#### Given records ####

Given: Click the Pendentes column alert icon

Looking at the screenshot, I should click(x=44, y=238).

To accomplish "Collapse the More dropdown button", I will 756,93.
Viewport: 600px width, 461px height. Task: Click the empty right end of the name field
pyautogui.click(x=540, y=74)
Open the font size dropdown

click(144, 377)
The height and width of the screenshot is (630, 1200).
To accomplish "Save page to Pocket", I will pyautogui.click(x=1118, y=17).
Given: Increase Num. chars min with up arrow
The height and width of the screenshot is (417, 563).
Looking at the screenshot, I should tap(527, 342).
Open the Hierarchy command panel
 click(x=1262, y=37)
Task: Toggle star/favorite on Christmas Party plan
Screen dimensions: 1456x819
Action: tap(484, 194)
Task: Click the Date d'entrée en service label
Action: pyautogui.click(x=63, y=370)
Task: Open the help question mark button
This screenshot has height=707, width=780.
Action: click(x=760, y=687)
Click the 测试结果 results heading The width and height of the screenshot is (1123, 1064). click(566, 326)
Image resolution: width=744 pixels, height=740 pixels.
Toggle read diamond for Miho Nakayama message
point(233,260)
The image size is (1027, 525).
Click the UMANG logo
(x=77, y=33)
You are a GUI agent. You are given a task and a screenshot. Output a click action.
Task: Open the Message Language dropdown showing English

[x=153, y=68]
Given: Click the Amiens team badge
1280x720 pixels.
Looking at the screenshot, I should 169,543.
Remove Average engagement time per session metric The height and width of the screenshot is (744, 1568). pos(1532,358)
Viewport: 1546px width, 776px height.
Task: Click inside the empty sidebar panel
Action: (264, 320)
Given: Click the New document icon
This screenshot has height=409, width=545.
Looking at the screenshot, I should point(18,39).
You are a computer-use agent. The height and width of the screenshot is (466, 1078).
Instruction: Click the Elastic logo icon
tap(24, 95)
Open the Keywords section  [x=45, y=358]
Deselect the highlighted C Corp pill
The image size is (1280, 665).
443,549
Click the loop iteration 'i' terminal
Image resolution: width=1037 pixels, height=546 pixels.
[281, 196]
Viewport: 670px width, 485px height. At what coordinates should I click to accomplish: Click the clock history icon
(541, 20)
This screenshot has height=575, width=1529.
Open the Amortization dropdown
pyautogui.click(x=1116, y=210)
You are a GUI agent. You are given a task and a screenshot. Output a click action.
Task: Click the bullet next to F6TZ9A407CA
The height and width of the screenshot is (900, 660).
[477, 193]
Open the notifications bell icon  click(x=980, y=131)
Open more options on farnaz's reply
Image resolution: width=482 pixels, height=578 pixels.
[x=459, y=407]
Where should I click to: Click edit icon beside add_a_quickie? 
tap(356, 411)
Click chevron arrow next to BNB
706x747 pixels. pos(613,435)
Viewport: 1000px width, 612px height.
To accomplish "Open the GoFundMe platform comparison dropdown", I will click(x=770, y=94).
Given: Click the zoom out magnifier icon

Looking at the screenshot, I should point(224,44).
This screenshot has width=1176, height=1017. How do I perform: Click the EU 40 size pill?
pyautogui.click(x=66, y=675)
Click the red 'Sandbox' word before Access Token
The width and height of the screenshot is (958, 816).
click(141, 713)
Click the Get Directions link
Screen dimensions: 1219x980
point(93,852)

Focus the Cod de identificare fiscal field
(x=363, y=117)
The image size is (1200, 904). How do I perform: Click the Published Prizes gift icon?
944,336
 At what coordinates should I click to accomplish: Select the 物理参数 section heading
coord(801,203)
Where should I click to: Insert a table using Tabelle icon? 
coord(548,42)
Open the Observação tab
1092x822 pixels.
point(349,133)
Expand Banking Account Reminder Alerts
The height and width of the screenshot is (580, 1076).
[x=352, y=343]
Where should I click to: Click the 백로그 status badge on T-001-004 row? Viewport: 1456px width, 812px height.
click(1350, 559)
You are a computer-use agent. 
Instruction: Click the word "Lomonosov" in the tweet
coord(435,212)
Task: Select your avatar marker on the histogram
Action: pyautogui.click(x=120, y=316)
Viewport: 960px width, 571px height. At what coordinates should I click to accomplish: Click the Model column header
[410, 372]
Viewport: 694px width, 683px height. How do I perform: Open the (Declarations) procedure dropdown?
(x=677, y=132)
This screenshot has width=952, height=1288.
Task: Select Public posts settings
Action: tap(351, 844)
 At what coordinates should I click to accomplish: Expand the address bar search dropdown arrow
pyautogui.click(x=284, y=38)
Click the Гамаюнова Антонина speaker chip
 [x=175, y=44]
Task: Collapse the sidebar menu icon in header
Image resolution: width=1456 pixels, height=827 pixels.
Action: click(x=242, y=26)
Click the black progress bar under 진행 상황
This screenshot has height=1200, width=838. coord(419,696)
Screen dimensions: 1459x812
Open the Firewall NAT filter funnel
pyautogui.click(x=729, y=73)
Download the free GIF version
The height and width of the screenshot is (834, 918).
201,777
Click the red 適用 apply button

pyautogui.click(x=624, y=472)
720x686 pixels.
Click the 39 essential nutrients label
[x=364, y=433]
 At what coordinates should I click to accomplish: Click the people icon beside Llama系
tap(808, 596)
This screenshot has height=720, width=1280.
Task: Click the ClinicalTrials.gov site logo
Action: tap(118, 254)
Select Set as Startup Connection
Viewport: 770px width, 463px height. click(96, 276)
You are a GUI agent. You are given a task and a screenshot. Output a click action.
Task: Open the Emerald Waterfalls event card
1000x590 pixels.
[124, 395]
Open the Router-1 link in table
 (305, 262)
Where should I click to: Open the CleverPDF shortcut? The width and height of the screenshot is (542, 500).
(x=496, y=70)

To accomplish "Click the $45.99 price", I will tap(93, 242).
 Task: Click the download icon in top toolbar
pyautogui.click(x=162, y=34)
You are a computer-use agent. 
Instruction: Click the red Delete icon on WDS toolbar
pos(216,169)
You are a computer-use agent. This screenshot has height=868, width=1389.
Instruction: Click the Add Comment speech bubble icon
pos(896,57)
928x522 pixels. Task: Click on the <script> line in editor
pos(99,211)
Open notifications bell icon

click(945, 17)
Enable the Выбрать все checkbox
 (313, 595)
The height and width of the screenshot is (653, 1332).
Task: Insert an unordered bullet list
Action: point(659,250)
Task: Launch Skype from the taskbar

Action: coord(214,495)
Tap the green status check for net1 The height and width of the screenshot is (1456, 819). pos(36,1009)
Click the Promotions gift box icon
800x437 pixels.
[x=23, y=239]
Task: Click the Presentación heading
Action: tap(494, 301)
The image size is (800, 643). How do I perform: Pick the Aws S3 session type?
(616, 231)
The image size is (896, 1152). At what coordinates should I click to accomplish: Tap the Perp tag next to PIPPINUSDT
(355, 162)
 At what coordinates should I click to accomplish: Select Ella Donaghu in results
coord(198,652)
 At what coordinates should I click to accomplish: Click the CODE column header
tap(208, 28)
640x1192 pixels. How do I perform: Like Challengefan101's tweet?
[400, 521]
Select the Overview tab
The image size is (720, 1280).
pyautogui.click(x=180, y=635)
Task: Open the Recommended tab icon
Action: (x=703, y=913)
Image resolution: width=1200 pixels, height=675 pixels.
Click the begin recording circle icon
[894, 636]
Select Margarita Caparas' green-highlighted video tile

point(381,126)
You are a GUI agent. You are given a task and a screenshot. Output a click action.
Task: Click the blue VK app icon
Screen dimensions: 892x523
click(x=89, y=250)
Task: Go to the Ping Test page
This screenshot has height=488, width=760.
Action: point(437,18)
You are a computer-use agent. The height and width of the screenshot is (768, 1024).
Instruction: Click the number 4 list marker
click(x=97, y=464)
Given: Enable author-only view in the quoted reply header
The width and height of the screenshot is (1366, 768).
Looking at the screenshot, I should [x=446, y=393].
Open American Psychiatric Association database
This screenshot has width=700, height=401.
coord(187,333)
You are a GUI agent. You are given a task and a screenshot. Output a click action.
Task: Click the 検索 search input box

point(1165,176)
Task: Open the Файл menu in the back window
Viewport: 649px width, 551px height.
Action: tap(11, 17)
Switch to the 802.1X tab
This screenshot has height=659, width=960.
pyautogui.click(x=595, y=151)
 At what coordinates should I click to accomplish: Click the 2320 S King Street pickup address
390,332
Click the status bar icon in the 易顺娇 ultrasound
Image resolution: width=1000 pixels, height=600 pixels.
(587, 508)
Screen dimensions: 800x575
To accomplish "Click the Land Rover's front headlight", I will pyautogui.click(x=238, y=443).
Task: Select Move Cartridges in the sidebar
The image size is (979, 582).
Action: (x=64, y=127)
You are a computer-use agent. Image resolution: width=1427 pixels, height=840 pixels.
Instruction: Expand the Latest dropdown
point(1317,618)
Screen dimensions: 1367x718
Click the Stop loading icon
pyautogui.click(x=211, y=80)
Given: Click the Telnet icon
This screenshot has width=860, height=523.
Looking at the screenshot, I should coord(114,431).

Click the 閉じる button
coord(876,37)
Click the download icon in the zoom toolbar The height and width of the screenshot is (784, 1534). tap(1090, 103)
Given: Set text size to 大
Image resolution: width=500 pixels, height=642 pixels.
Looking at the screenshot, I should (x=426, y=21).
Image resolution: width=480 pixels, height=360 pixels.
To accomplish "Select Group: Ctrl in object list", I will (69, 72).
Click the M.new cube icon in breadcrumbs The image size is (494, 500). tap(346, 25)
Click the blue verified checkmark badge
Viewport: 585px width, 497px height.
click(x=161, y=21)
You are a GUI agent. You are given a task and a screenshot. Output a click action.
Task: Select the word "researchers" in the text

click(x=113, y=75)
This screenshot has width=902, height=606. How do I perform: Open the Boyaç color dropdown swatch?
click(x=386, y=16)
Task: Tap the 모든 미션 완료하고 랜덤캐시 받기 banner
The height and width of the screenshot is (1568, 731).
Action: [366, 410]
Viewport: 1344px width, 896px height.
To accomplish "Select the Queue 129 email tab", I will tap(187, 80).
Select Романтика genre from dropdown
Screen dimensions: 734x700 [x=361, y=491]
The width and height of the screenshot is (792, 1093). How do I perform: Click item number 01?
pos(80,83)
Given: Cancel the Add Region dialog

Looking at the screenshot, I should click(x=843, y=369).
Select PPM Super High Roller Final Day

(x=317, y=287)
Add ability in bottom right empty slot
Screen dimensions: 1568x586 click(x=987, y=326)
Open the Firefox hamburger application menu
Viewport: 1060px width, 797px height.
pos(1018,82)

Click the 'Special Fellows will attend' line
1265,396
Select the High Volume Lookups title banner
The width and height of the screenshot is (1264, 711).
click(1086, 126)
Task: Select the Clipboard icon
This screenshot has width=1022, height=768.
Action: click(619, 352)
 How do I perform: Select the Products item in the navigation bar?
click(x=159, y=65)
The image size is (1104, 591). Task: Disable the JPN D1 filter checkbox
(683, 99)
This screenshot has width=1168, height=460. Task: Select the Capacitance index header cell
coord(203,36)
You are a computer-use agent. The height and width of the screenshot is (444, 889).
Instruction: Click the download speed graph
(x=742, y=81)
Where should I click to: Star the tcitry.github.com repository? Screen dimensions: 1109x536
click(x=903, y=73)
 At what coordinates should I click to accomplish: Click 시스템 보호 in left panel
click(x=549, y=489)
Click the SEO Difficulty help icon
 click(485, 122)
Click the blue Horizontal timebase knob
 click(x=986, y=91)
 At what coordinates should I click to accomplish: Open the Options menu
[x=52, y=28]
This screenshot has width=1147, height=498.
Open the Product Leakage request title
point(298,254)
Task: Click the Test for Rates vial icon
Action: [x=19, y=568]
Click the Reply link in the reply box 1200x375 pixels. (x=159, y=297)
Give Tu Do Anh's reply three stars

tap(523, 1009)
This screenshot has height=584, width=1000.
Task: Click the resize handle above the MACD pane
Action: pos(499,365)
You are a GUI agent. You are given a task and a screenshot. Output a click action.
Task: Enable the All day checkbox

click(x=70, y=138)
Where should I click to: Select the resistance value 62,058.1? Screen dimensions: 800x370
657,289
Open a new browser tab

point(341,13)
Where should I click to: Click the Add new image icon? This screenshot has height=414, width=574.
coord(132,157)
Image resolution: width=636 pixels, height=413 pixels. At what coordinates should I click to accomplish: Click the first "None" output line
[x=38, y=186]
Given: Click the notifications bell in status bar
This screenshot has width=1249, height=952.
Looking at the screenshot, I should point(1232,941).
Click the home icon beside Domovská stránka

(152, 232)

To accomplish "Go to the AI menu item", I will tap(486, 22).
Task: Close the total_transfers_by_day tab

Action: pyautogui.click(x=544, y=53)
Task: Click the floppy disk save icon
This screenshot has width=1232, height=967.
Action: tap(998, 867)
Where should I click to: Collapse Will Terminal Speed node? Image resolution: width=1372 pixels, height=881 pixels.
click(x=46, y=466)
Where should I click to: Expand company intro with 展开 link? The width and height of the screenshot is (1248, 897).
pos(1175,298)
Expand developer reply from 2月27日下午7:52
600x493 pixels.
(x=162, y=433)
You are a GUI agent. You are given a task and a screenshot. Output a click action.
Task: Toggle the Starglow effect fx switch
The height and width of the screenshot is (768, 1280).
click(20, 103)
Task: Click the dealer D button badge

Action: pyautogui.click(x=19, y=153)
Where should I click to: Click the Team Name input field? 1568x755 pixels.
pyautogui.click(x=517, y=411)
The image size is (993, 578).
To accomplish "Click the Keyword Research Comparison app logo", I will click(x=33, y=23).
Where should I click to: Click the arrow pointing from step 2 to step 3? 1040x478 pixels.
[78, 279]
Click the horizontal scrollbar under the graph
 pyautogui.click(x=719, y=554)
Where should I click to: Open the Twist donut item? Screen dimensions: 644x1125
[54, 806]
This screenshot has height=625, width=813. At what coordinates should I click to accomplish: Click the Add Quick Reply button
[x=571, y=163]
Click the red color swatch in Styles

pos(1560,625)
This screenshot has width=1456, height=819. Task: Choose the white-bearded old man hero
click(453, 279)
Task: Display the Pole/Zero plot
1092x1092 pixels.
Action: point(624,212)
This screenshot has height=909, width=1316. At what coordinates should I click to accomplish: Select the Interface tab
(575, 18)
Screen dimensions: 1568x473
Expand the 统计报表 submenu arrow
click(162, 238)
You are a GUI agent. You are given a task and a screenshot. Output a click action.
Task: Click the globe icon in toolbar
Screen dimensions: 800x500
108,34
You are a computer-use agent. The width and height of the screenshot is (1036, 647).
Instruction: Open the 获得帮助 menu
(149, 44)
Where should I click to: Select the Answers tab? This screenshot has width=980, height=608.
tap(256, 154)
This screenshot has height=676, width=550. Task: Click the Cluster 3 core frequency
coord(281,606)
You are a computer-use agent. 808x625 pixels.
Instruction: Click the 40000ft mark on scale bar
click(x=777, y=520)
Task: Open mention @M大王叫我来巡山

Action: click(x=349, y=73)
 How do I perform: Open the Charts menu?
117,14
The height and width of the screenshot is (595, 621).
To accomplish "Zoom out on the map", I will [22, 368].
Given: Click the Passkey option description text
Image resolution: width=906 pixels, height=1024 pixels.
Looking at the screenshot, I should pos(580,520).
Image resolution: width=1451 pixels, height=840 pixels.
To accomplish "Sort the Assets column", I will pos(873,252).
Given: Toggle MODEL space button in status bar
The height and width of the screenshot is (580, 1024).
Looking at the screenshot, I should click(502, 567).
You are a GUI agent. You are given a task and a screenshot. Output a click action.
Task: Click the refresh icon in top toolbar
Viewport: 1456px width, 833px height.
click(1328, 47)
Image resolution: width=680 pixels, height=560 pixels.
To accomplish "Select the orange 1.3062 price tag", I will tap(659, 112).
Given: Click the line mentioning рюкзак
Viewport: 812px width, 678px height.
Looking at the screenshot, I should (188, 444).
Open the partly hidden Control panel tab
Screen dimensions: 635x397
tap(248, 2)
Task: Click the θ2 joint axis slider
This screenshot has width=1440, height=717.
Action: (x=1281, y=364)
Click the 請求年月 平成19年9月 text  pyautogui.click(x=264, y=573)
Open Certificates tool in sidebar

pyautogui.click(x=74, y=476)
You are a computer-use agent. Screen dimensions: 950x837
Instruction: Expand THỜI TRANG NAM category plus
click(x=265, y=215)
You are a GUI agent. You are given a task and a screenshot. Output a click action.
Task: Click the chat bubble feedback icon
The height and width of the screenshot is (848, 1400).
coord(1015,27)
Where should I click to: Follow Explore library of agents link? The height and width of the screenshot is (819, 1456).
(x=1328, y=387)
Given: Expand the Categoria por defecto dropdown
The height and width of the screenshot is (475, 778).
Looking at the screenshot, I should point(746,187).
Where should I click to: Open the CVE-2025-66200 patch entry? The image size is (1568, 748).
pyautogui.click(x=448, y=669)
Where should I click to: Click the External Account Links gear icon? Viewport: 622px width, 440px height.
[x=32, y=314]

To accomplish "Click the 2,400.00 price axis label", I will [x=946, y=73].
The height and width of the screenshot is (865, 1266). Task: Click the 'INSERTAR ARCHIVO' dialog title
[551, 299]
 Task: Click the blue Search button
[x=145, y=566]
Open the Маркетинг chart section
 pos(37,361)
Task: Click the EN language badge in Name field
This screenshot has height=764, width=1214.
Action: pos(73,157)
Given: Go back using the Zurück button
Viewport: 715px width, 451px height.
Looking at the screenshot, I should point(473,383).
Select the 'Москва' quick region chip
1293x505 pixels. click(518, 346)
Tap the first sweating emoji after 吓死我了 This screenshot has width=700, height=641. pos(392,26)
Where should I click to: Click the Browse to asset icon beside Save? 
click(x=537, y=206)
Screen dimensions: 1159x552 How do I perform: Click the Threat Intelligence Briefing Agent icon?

####

Exercise:
Extract from the records above the lines from the one containing "Open the notifications" to the one containing "Viewport: 1000px width, 612px height.", both lines included, exactly as they appear and with nothing else.

Answer to this problem:
Open the notifications bell icon  click(x=980, y=131)
Open more options on farnaz's reply
Image resolution: width=482 pixels, height=578 pixels.
[x=459, y=407]
Where should I click to: Click edit icon beside add_a_quickie? 
tap(356, 411)
Click chevron arrow next to BNB
706x747 pixels. pos(613,435)
Viewport: 1000px width, 612px height.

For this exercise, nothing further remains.